An artist puts some final touches on a painting in the Shatford Centre, where the Open Studio is held for Penticton youth. Dustin Godfrey/Western News

Optimism for youth Open Studio, despite shaky start

Nobody showed up the first week, but Penticton youth are starting to sign up for the arts space

A new youth program encouraging participation in the arts has gotten off to a shaky start, but organizers say they’re seeing support trickle in.

The Shatford Centre held its first Open Studio for youth last Saturday, and will be running the space as a drop-in arts space for youth weekly until Nov. 25.

Related: Youth need a place to turn for community and hope

“We’re running them with the purpose to encourage youth ages 12 to 24 to kind of come in and utilize a safe space,” said organizer Nadine Hajjaj.

“It’s very key that we emphasize that this is a safe space, a judgement free zone, a place where they have access to resources, access to mentors, for their creative outlets, whether it’s fine arts, whether it’s drawing, painting, whether it’s singing, poetry, dancing.

“We want to make sure they’re getting the space to do that, and Shatford is, I think, such a key place for this community in general, and for Penticton in general.”

Though the Shatford Centre has been in the community for a century, Hajjaj said the centre has been underutilized by youth in the community, catering mostly to more senior members of the community.

“This is a place that’s willing to give resources, and I don’t think people realize what Shatford has to offer,” she said. “So Open Studio’s kind of like the hope to draw that demographic in.”

Related: Fundraising campaign for youth resource centre launched

Hajjaj said it was a bit ironic that the Shatford Centre tended to be overlooked by youth, when the building is on the same campus as one of the city’s high schools.

Hajjaj said nobody showed up for the first open studio, but said by early this week six youths had signed up for the second event coming this weekend.

The main issue, Hajjaj said, was a bit of marketing — not getting the message out in time for young people to get involved.
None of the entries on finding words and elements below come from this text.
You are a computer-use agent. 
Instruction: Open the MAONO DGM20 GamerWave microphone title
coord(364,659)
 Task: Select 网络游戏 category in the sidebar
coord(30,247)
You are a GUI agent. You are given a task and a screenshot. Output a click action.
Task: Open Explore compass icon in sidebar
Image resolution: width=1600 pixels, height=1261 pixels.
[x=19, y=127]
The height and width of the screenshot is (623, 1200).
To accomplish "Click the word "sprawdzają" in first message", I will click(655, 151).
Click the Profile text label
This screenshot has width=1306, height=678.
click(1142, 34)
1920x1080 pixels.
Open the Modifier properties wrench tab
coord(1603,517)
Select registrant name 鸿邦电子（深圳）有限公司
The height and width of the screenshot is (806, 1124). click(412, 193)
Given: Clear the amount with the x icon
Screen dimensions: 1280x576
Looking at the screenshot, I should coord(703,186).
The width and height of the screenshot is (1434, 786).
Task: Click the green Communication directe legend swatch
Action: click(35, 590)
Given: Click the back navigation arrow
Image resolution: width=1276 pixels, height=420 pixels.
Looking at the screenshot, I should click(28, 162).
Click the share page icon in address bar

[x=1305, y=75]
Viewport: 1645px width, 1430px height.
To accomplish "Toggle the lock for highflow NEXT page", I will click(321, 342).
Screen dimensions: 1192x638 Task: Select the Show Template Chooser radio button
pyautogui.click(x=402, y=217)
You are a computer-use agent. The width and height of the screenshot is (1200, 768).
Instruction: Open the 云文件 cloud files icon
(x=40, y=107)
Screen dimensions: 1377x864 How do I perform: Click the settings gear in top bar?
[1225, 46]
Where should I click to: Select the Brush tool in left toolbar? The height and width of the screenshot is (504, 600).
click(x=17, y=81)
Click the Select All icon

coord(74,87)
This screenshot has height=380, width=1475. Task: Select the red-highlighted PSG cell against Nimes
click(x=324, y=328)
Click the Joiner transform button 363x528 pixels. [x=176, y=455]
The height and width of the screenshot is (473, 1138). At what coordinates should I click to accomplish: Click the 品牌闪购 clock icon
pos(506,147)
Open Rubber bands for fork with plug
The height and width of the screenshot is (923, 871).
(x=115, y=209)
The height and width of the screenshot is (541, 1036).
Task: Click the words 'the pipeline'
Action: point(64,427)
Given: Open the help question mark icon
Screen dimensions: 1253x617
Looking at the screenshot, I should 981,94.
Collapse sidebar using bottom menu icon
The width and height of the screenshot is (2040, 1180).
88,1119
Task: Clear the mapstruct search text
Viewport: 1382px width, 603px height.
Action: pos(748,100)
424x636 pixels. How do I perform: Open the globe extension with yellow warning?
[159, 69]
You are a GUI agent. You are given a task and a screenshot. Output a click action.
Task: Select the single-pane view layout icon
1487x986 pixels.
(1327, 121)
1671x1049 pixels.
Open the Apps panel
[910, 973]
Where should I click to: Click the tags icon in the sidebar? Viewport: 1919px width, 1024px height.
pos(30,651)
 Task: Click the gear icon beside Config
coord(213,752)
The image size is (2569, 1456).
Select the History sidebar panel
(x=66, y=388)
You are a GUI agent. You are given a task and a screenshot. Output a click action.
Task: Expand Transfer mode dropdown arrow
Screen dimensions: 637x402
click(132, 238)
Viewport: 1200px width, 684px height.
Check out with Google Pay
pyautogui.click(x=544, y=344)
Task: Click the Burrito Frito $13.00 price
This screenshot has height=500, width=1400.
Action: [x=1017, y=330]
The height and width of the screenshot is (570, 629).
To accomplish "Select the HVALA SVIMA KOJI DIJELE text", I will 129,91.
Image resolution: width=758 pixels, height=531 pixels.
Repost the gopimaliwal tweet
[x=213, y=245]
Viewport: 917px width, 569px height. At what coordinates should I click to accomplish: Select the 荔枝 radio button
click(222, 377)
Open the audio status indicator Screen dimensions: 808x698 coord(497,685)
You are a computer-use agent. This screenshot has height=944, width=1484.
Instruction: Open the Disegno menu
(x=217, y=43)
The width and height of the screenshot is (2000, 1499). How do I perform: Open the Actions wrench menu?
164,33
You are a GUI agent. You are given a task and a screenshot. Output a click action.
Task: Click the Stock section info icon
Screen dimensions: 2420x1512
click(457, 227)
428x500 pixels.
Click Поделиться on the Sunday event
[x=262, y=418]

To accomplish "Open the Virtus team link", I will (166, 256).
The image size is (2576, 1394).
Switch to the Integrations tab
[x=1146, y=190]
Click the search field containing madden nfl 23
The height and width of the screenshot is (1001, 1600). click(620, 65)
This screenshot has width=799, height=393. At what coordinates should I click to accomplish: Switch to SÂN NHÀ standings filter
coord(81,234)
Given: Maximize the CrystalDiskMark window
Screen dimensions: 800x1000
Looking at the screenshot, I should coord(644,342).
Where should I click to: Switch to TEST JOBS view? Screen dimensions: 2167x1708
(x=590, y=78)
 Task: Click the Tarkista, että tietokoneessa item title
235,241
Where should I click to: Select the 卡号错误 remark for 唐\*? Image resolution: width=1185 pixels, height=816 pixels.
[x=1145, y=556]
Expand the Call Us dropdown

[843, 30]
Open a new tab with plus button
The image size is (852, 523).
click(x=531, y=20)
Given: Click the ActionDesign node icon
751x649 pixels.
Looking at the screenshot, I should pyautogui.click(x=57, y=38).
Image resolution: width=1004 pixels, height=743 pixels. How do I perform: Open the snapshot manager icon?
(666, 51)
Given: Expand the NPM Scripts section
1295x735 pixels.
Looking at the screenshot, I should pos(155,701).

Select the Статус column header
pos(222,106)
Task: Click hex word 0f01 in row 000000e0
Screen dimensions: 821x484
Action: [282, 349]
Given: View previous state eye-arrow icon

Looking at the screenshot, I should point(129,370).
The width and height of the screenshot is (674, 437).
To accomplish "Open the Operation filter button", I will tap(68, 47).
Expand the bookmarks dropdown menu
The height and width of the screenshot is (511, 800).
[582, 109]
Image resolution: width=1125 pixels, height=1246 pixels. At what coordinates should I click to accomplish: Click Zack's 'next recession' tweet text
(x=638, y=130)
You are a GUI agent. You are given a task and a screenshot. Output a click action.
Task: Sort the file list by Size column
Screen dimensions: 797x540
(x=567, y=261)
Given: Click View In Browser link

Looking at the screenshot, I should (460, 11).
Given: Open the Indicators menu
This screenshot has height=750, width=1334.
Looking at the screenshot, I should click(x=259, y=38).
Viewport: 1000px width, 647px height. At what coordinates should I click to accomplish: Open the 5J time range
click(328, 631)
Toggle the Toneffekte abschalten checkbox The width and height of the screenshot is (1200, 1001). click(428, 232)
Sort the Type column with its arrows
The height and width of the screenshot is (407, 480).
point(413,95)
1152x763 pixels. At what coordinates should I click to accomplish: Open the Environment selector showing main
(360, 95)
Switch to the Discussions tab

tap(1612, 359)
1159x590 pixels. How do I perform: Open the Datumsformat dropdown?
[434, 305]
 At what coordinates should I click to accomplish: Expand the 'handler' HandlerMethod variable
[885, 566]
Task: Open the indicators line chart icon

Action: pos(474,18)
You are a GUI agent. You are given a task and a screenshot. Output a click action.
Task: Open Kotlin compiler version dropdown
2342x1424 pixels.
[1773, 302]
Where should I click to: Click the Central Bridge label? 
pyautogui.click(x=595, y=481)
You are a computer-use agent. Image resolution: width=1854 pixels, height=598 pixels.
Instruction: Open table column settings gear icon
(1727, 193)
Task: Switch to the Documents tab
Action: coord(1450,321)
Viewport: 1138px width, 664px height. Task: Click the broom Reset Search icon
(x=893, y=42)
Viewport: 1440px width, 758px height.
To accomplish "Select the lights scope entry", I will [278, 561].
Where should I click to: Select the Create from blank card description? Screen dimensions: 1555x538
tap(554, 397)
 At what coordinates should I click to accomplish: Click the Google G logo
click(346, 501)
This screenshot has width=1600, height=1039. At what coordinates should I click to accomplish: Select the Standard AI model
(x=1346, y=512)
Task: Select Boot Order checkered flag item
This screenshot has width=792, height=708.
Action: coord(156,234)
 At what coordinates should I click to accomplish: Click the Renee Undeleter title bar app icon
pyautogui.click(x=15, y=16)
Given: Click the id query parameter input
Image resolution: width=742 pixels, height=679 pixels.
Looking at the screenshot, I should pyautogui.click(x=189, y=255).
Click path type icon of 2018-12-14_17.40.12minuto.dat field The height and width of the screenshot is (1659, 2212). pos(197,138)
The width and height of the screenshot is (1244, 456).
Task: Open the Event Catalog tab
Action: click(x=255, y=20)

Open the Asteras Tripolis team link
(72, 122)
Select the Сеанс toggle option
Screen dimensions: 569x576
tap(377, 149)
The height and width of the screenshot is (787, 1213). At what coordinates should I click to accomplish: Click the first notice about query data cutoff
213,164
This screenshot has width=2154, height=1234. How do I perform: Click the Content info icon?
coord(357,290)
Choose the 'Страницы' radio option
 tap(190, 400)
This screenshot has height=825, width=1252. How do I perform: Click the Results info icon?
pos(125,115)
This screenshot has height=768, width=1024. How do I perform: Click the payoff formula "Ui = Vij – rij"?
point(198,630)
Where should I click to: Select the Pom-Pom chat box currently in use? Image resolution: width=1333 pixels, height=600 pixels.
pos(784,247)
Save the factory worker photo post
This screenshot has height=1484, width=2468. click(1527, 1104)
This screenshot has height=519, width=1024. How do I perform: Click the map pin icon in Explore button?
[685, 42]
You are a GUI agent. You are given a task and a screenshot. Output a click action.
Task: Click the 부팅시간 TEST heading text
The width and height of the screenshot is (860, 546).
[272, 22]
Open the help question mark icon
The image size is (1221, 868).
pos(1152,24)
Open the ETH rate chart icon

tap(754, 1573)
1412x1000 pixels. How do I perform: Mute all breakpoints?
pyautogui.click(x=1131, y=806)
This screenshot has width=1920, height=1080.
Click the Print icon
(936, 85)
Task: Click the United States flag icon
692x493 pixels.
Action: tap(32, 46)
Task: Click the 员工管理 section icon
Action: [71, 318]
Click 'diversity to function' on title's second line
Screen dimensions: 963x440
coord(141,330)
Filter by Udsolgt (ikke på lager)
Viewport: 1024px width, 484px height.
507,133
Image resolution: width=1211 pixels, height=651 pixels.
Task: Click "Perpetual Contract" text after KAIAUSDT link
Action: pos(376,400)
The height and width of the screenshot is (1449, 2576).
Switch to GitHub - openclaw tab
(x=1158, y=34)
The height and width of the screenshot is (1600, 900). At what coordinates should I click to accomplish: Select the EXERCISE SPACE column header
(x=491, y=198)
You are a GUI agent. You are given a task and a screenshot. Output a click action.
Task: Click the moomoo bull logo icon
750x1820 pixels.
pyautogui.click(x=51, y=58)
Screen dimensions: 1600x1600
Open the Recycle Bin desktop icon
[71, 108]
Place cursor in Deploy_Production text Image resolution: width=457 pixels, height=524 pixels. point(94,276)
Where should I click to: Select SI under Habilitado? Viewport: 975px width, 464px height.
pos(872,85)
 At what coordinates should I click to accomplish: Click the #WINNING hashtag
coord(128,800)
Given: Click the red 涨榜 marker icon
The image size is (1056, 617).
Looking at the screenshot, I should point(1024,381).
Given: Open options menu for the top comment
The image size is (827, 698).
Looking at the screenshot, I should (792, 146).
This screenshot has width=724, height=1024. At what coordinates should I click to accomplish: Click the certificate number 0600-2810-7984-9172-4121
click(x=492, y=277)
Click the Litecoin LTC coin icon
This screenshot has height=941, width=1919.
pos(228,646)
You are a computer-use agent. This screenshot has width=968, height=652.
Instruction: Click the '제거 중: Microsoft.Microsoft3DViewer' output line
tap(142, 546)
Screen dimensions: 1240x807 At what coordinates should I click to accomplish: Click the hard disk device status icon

Now, the group has reached out to schools and youth programs, including the YES Project, which is intending to open a youth centre.

“We’re on social media, we’ve tried to spread the word,” Hajjaj said. “We’re just everywhere, really trying to push and let people know that we’re here.”

Organizers with Arts Rising had also set up a youth pop-up gallery during the festival, but toward the end were looking at how they could perpetuate the gallery as a space for youth to get engaged with arts.

Related: Don’t let the pop-up gallery fall down

Hajjaj said the groups aren’t linked, but said it would be important for the groups to get together and support one another.

“So there is going to be effort on our end, definitely, to try to collaborate with them to come to something together,” she said.

Hajjaj said part of the goal is to provide something productive for youth to get involved in, in a city where youth feel they are limited in their activities, and pointed to issues with drugs and the mental health crisis in the city.

“The fact of the matter is that kids don’t know what’s available out there for them, because there’s a lot of people working inside that are working really, really hard for these kids,” Hajjaj said.

“But the problem is if we can’t get kids through the door of anything, we can’t help them in any way. So how do we create this exposure,? How do we create this accessibility for them? It needs to be little things. It needs to be places where they can come in and be themselves.”

The event is held Saturdays starting at 9 a.m.